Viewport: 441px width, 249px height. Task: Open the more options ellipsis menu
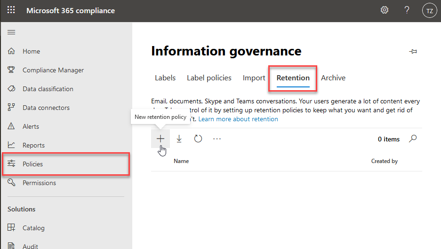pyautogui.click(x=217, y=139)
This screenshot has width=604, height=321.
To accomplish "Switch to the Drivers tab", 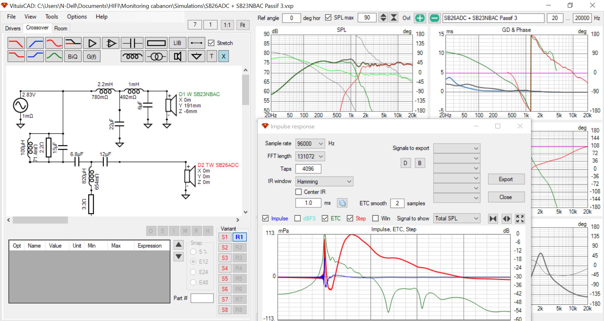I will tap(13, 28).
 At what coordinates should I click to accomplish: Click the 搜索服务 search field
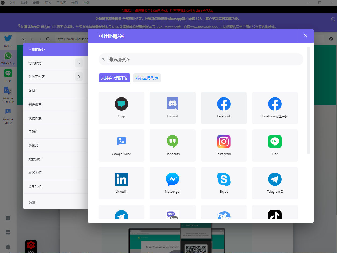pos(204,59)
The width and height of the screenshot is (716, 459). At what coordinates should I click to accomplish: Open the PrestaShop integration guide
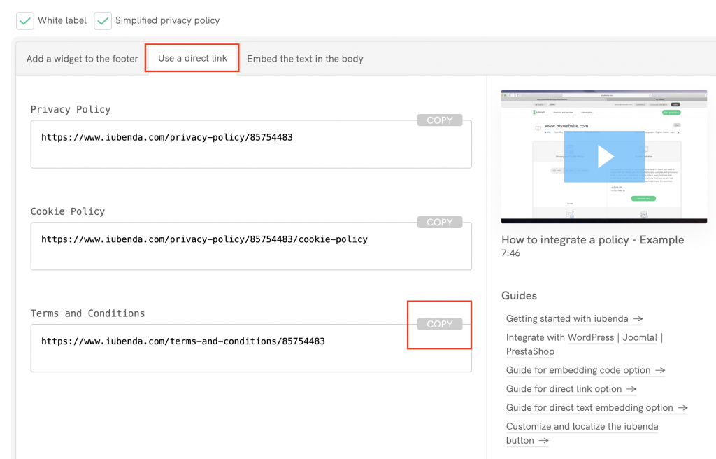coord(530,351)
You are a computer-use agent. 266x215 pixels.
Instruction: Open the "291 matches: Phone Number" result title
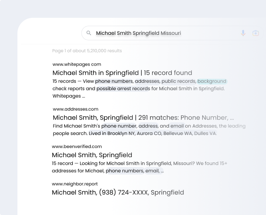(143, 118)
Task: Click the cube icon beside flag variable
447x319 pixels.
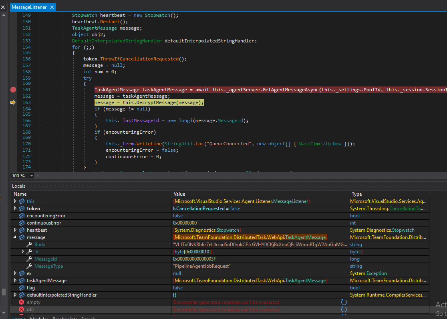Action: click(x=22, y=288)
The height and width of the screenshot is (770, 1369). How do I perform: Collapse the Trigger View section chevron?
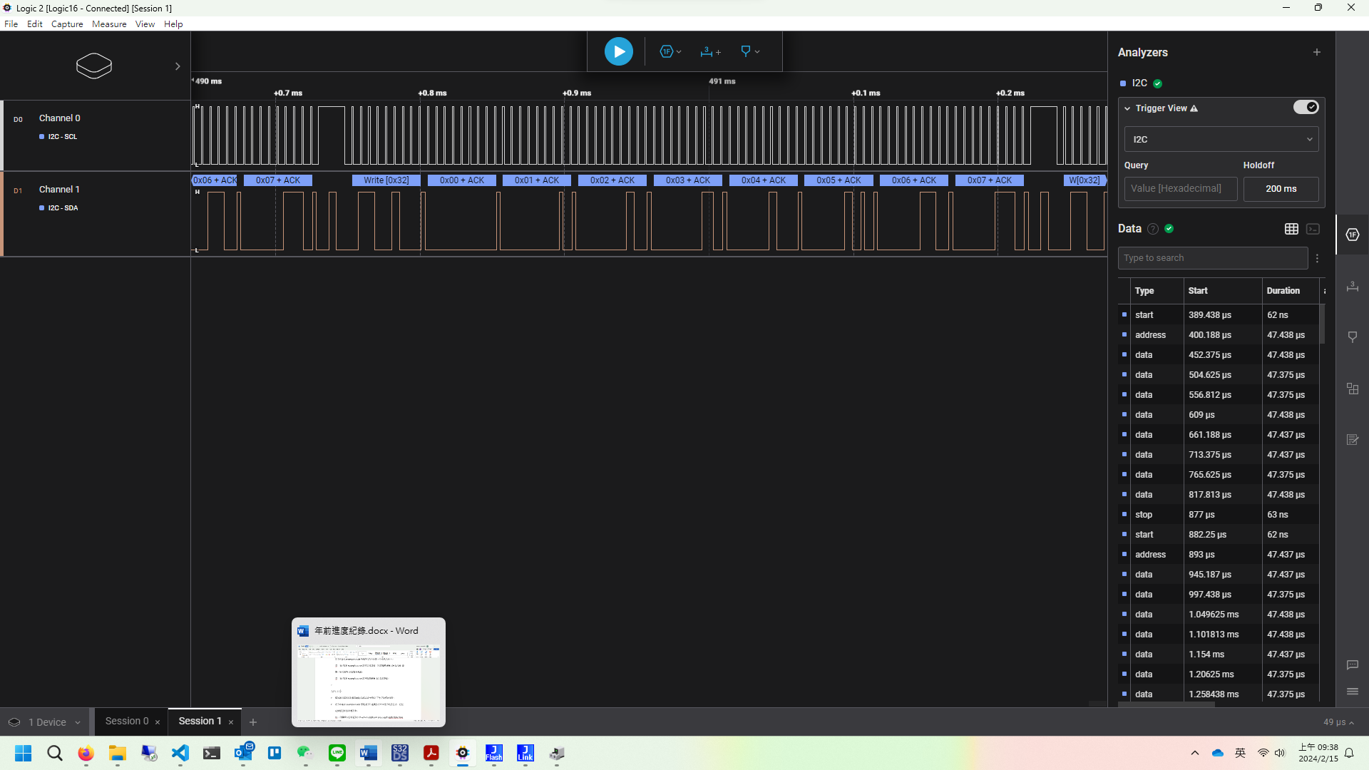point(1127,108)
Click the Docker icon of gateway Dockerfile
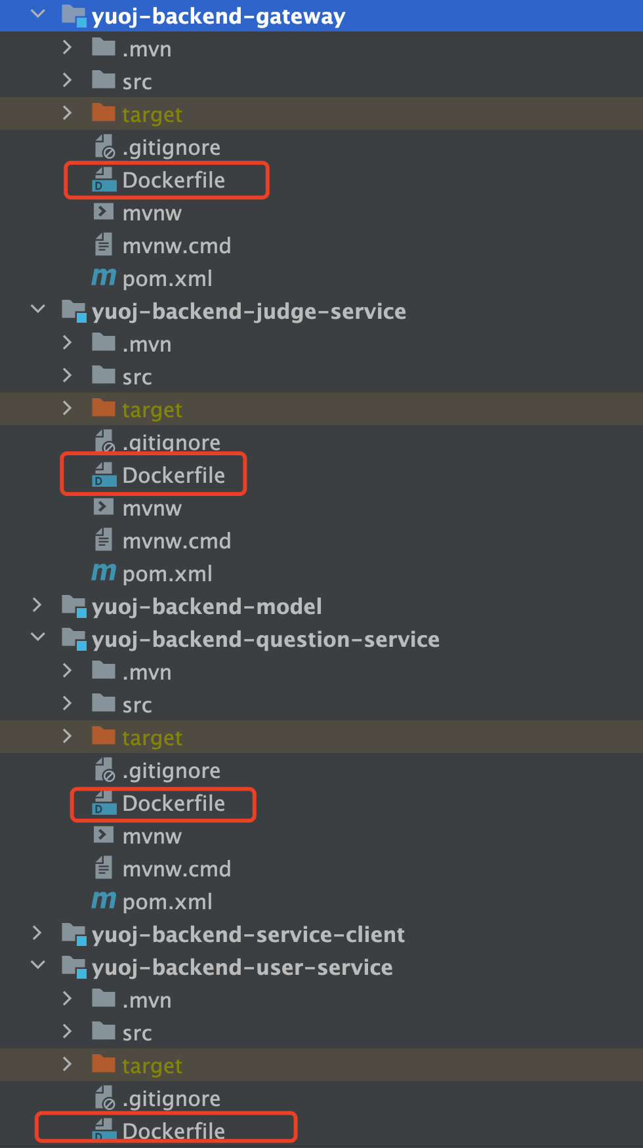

..........

WHAT IS ASKED: Write out everything in the listing from the line containing "You are a computer-use agent. 266x215 pixels." down to the end of the listing, copying each line as it stands. Leave the pictures out of your answer.

FINISHED ANSWER:
You are a computer-use agent. 266x215 pixels.
Instruction: Open the "291 matches: Phone Number" result title
(143, 118)
Task: Click the cube icon beside flag variable
447x319 pixels.
Action: click(x=22, y=288)
The height and width of the screenshot is (770, 1369). How do I perform: Collapse the Trigger View section chevron?
point(1127,108)
Click the Docker icon of gateway Dockerfile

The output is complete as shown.